Top Economic Risks For The Fourth Quarter

The month that just ended was billed as the “September to Remember.” Significant events in a number of countries were on the docket; the outcomes were expected to have important influences on the global economy.

Unfortunately, we entered October without much clarity on any of the critical fronts. A series of tail risks remains on the horizon. The following is a discussion of the most important focal points as we settle into the fourth quarter.

The U.S. fiscal situation is as muddied as ever. Congress did pass a continuing spending resolution on September 30 that funds government through early December. That defers the prospect of a government shutdown, but little else has been resolved.

The Democratic caucus is deeply divided over how aggressive to be with long-term fiscal plans.

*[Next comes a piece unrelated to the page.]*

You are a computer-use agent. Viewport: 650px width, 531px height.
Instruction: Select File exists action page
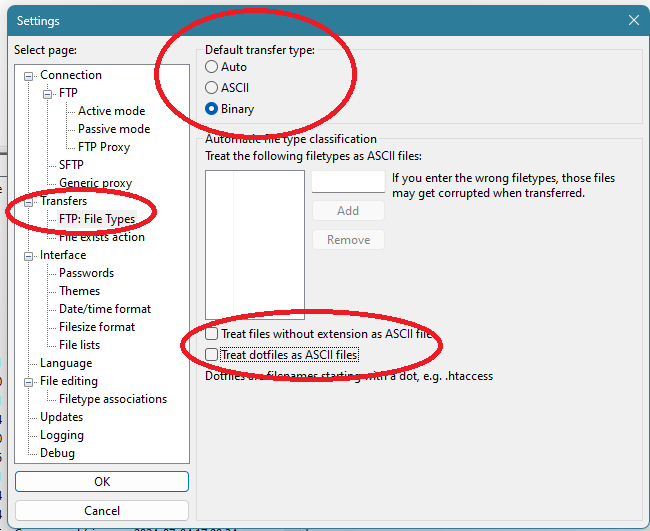[x=101, y=237]

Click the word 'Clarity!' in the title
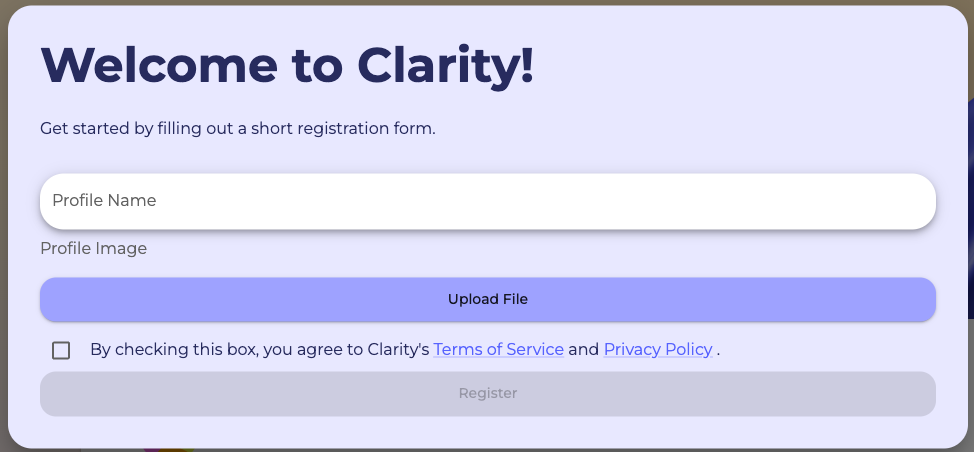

A spending outline can pass with a bare minimum of votes through the reconciliation process, but the majority is working with a razor thin margin. To placate both centrists and progressives, the price tag of the legislation is falling, but the path to passage is still rocky. The fate of the $1.2 trillion infrastructure bill, which has bipartisan support, has been caught in the political maelstrom.

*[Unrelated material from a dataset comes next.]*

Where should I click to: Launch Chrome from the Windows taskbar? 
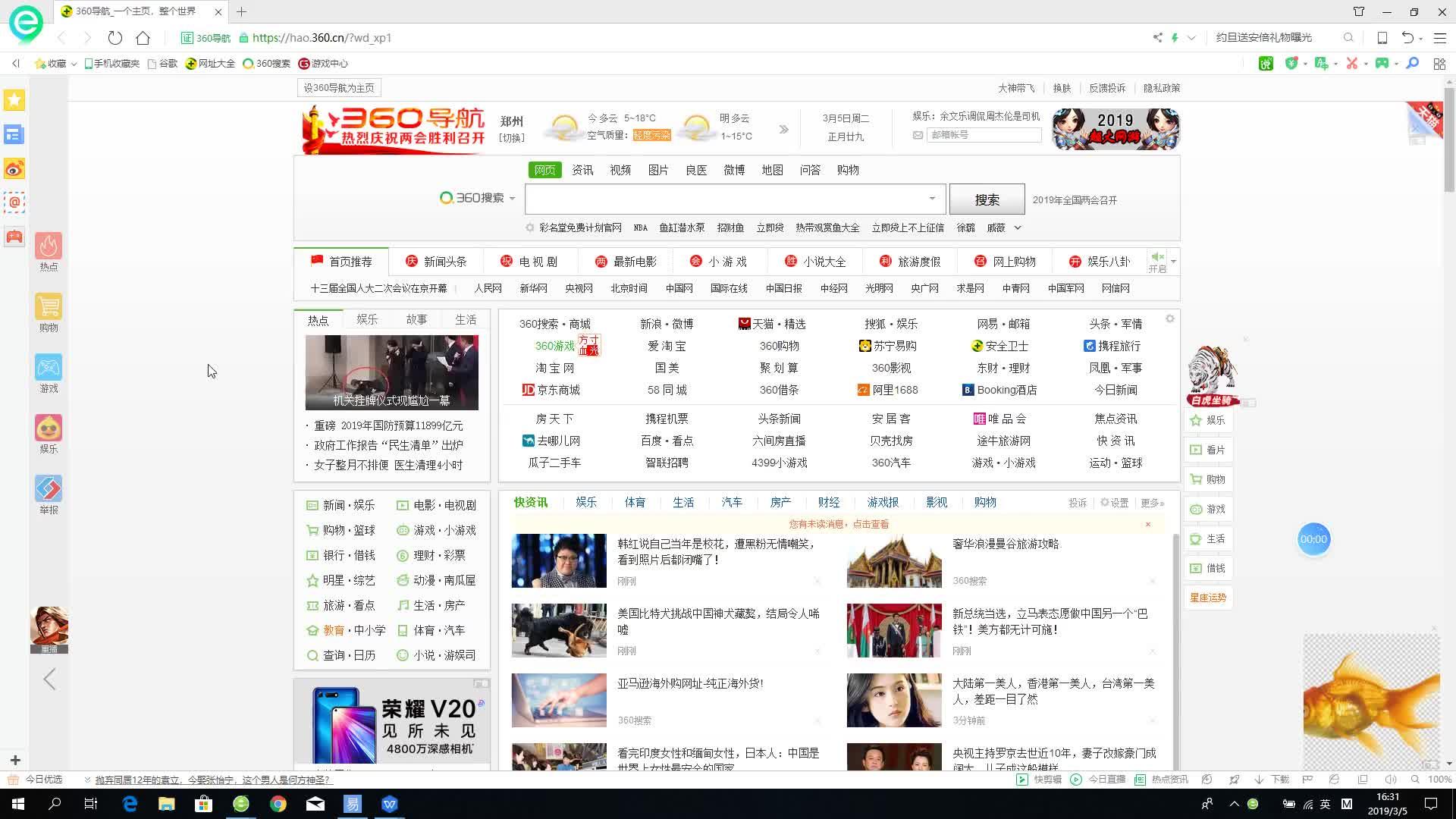pyautogui.click(x=278, y=804)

As always, there is plenty of fuzzy math surrounding the budget proposal. Proponents have offered very generous assumptions for the incremental growth and tax revenue that will be generated by various initiatives. The Congressional Budget Office (CBO) and the Committee for a Responsible Federal Budget have cast doubt over White House calculations. The situation is very similar to the one surrounding the 2017 tax cuts, which were also passed through reconciliation.

The “scoring” of the expenditures will determine the size of potential tax increases that may be included in the bill. For now, we are enduring a great degree of uncertainty around the trajectories of spending and taxes, which is not helpful to economic activity.